Immigration is constantly in the news these days but the focus is always on the migration of people into the UK. The plight of the internal migrant is never considered. Most people aren’t even aware that such a phenomenon might cause problems for those involved. After all, we’re all British, aren’t we? We share a common language and identity, don’t we?
Superficially, this may be the case, but the internal migrant will be faced with an unexpected culture shock when moving to another part of the UK.
Internal migration is a feature of modern life. We are no longer hatched and despatched in the same cosy village but often forced to move away from home for a variety of reasons.
This can have advantages, of course. It should give us a more cosmopolitan outlook, bring us into contact with different cultures and perhaps make us more tolerant. I am the first to admit I have made some very good friends during my time in Peterborough, and some of them are immigrants, mainly Poles. They work and study, they set up businesses, and they do all this using a language not their own. I admire these external migrants and empathise with them too because, to a lesser degree, my experiences have similarities with theirs.

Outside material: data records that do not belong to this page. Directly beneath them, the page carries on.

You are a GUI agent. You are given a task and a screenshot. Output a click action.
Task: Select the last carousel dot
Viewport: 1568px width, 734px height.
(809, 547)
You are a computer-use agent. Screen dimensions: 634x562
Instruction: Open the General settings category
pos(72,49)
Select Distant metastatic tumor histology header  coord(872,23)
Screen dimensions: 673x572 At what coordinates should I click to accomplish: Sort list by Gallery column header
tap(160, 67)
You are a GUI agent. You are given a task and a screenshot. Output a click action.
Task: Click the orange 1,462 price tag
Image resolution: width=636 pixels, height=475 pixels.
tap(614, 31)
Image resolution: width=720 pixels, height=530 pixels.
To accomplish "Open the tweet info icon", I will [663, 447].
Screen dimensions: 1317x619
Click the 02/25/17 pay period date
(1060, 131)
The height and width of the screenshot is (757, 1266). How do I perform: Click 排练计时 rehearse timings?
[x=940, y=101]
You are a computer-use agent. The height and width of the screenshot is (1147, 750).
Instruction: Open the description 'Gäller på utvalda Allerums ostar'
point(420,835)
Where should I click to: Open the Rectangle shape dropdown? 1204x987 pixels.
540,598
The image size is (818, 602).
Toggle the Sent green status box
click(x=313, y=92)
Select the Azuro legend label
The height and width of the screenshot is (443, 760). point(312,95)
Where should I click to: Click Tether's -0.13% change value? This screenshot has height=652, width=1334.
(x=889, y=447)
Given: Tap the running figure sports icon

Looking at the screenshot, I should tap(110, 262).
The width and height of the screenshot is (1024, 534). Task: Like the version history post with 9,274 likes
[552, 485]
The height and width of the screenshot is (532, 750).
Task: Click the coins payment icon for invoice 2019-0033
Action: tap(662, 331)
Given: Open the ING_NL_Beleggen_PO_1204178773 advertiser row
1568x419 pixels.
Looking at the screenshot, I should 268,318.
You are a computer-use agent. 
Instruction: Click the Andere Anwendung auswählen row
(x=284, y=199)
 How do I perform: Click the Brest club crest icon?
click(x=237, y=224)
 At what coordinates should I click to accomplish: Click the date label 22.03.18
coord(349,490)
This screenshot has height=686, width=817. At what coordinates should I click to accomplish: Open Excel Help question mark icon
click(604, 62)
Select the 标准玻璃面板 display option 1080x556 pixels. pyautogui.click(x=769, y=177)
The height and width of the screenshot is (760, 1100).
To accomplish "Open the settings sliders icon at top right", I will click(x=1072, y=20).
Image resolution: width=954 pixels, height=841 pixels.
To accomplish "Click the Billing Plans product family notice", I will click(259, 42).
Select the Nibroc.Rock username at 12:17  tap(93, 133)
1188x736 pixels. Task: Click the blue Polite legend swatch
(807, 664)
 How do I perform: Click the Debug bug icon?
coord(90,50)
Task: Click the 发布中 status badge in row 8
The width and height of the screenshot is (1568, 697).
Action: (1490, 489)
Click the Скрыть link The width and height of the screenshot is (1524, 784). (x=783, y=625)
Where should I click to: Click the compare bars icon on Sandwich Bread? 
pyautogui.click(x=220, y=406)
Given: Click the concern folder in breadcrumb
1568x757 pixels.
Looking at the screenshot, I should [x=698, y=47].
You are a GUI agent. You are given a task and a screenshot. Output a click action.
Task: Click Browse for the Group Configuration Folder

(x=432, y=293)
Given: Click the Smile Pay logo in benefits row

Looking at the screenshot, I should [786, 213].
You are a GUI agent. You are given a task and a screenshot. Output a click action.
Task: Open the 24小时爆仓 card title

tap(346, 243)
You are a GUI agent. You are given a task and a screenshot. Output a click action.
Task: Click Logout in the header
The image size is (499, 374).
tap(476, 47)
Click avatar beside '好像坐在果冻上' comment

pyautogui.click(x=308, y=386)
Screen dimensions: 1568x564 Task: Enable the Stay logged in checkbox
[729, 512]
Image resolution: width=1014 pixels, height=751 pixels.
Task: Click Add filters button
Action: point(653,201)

The North-South divide is one example of the boundary that separates two very different worlds. As a Northerner moving down from Cheshire’s green and pleasant land to the flat, featureless Fens of East Anglia, I very soon realised it wasn’t only the landscape that was different. The first thing that struck me when I moved here was how long it took me to get to know anyone, even people I worked side by side with every day. I felt they were suspicious of me, resentful somehow. Perhaps they saw me as a rival in the house and job markets.
There were considerable language differences too. I had been prepared for the change in vowel sounds when I moved further south: plant would become plarnt and master, marster, for example. However, a few days into my new life I had an embarrassing encounter in a cake shop – (Do they call them cake shops down here or something fancier, like patisseries? Gosh, the pitfalls of a badly researched blog). I quickly discovered that one does not simply walk into a Peterborough cake shop and ask for a barm cake in a Northern accent.
A baffled face behind the counter: “A what?”
“A barm cake.”
I tried again: “A batch cake?”
“A what?” Giving me that you-ain’t-from-round-here-are-you look.
I pointed to a tray of baked goods and the assistant suggested, “Baps?”
“Sorry, what?” I said. Baps? Isn’t that a euphemism for breasts?
Exasperated, the assistant pointed to the tray. “Did you mean bread rolls?”
I nodded, face surely the colour of a sun-dried tomato, and tried to ignore the stares of the other customers who were probably wondering why I hadn’t bothered to learn English before I went shopping.
There were more differences to contend with and at my new job my workmates were extremely keen to point them out. For example, I had no idea I pronounced the endings of words so emphatically. I realise it is something we do up North. So while my workmates would be dooin’ something, I’d be doiNG it.
Finding your way around a strange city, negotiating its transport system, dealing with public bodies and navigating unfamiliar streets – and all the while battling homesickness – all these things are stressful and bewildering. Even the TV and radio stations are different. It would have been so much easier had I moved within my own area, say to Manchester or Warrington, where I would not have had to try so hard to fit in. I wouldn’t have had to deal with language differences. Nor would I have been left waiting for people to telephone me after they said, ‘I’ll ring you later”. Where I come from ‘later’ means ‘later today’, not ‘some unspecified time between now and Doomsday’.
Home isn’t a place, it’s a feeling, and it isn’t a feeling I have experienced during my three decades of living in Peterborough. Sorry, Peterborough, but perhaps it isn’t you, it’s me. Perhaps I should have tried harder.